Written exercise 1: In the home-buying discussion, what does the reply suggest carrying in a pocket to check whether hard floors are level?
Written exercise 2: Repeat the home-buying discussion word for word, starting with "Depends some on" and going on through "making an offer.".
Written exercise 3: Go on with the home-buying discussion, picking up right after its final sentence.

Provided passage:
- - - - - - -

I realize that this question could almost be written off as "duh, use
common sense". However, I'm guessing that there are a number of
warning signs that defy common sense, or at least "novice home buyer"
sense that some seasoned folks would see right away. Maybe stuff
that's a little less obvious that the gaping pit of death in the
basement that is spewing the lost souls of the afterworld...
The reason I suspect this is because I've done a fair bit of automobile
repair and I know what to look for, I know what 'coverups' look like,
and I know how to manipulate used cars to make them rear their ugly
secrets. I expect houses to harbour tons of monsters as well.
The Missus and I are first-time home buyers, and we have our first
round of open houses and showings this weekend. I would appreciate any
tips of things to look for and how to gauge whether it's something
"minor and can be fixed when you get around to it" or "perhaps more
pressing/not DIY". I realize that *every* house is a fixer-upper to
some degree, and that's fine.
Any tips are greatly appreciated- about any aspect of buying a house
for the first time. When we do buy a house I'll invite you all to the
BBQ next spring ;-).
Depends some on what you're looking at---are you considering houses of
any age or restricting to old/new somewhere in between?
For a realtor walk-through, you'll be essentially evaluating whether you
want to consider this one or not for further detailed evaluation. I
would strongly recommend if you're not particularly familiar w/ such
details to hire an independent inpector before making an offer.
What you can see is obvious things like wavy roofs indicating possible
problems, signs of water running down sides of chimneys, soffets, etc.,
cracked foundations/walls indicative of drainage/foundation issues
perhaps, windows/doors sagging/binding. Having a marble or similar in
your pocket to drop on hard floors to indicate level is useful
particularly in older homes.
Obviously, signs of homeowner patched up wiring and/or plumbing are
warning signs as are extension cords, etc.
If at all possible look in attic crawl spaces for verificaion of
insulation, etc. Many won't want to do this on first showing so may need
to either blow it off or use first impression go/no go screening and
return if still on the cut list.

- - - - - - -

Extracted entries:
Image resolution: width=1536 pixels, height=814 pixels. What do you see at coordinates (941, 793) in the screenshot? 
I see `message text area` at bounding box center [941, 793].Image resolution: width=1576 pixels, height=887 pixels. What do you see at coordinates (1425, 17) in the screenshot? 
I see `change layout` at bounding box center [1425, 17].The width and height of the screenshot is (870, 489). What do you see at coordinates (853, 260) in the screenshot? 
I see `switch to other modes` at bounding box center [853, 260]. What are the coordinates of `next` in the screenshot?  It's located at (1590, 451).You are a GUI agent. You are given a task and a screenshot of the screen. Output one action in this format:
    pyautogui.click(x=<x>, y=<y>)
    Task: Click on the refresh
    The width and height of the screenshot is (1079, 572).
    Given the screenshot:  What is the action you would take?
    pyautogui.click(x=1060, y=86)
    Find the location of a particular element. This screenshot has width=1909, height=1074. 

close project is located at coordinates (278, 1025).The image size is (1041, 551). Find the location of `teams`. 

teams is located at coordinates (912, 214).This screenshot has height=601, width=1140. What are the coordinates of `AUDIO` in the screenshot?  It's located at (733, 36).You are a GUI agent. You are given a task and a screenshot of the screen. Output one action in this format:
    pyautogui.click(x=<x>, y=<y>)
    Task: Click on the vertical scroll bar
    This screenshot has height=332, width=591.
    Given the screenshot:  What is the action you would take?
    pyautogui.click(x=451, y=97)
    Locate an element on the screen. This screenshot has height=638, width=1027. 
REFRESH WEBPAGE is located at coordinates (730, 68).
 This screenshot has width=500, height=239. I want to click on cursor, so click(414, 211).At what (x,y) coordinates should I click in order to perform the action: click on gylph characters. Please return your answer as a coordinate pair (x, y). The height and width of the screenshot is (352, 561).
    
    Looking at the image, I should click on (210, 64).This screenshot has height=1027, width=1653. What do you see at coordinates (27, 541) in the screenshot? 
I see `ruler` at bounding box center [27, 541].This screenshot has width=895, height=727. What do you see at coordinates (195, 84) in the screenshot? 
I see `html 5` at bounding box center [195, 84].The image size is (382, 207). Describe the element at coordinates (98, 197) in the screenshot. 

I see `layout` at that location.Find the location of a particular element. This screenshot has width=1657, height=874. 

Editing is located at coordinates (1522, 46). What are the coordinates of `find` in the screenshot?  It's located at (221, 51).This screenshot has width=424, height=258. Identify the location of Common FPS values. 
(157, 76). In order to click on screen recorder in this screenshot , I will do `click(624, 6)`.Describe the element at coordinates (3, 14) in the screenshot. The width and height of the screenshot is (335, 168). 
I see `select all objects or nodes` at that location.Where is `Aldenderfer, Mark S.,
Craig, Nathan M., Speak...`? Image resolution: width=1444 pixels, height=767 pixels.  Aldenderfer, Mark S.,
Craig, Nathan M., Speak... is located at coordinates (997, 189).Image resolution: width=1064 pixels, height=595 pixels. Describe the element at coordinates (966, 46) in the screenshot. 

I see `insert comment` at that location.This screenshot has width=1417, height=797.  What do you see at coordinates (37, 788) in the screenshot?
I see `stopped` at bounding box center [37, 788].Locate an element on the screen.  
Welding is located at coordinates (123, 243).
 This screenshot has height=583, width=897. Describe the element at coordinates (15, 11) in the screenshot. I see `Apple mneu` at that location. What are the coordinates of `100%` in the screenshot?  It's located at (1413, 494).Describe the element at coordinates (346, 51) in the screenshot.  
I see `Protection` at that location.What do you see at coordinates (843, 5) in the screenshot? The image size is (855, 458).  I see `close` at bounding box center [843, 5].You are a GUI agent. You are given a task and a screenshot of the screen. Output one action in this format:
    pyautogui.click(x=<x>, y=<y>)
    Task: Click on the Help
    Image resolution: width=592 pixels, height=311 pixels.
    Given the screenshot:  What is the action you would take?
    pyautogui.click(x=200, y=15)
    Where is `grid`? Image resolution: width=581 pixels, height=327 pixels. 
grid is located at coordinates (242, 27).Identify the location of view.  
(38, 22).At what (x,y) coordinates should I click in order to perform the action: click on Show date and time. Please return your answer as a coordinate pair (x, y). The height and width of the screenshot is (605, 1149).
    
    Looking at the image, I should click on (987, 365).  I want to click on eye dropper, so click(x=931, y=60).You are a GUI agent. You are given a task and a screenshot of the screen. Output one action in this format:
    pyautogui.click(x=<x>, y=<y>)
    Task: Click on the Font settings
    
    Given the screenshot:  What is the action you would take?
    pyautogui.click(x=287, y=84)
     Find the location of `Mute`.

- - - - - - -

Exercise response 1: A marble or something similar.

Exercise response 2:
Depends some on what you're looking at---are you considering houses of
any age or restricting to old/new somewhere in between?
For a realtor walk-through, you'll be essentially evaluating whether you
want to consider this one or not for further detailed evaluation. I
would strongly recommend if you're not particularly familiar w/ such
details to hire an independent inpector before making an offer.

Exercise response 3:
That's just a starting point...mostly keep your eyes open looking at
details and let swmbo worry about whether she "likes it"... :)
Agreed on the inspection. I'm all for that. Prices for inspection
vary but we've got an inspector lined up who is recommended to us from
many good sources. She's not the cheapest but she's one of the best.
You all might remember my fiasco a few months ago with the 100-year old
farmhouse (seller is a psychopath, but that's another story). We had
that house inspected and I have no qualms laying out another $350 to
have it done again.
The houses we're looking at are all over the map agewise, but mostly
fall in the 70-30 year old mark. It's just what happens to be
available here (midwest). $135K is our max budget, and there appear to
be some decent, if not 'slightly cosmetically challenged' homes, along
with a few that look like they have been completely refurbished top to
Yeah, unfortunately the old farmhouse with the 3 acres is what she
really wants. It was a nice place, but I stil think that walking away
from that one is best. Heartwrenching. These other houses are in
town, no acreage and it feels like she's 'settling' for them but
unfortunately I don't think that a farmette is within our means atm.
Maybe in 5 to 7 years.
I should probably also add that this won't be "the house" if you know
what I mean. The farmette life is what we ultimately want to get into,
so this house is merely a stepping stone. Buy it, fix it, make it
beautiful, live in it for a while and put it on the market. Wrong
attitude? probably not.
We're specifically looking at 3 bedroom houses, around 1600sq ft. No
plans for kids (unless a couple of big goofy dogs count) but we've both
got massive amounts of hobbies and would like to have a room or two to
dedicate to them.
I'm prepared for the "sweat equity" part. I haven't done a lot of home
repair type things, but there's no better way to learn than by studying
and doing. A house with 100 minor things to fix would probably prep me
for the farm later, i suppose, and by that time I'll have enough tools
and skill where I (hopefully) won't get in over my head.
My wife and I bought our first house with an unfinished basement, it was a
newer home with little in need of repairs,
the finishing of the basement let me work on my own time table, understand
more about the finer points of home ownership/repair, and
brought in a decent return on our labour when we sold 2.5 yrs later.
If your thinking of flipping this house in a few years, look for a place
with an unfinished room or 2
I can relate...while in VA we looked at an early 19th century farmhouse
on which was situated within eyeshot of Blue Ridge on remarkably level
land (for there) and all that one could desire except...it had been
completely done over by the existing occupants and was on the surface
just beautiful. Problem was, they had done all the cosmetic stuff,
probably spending $50k (in mid 70's $$) but hadn't done anything to
repair the failing handlaid stone foundation which was falling down, nor
the under girding beams which were rotting and propped up w/ a mishmash
of cinder block and sawed off tree limbs, the chimneys which leaned like
the tower of Pisa and were separating from the walls, ...
If one could have gotten it at the start for what they had, it could
have been a great place, but all their work, for the most part, would
have to be torn out and then redone to fix the fundamentals...
I still rue not having that particular location, however, nearly 40
years later... :)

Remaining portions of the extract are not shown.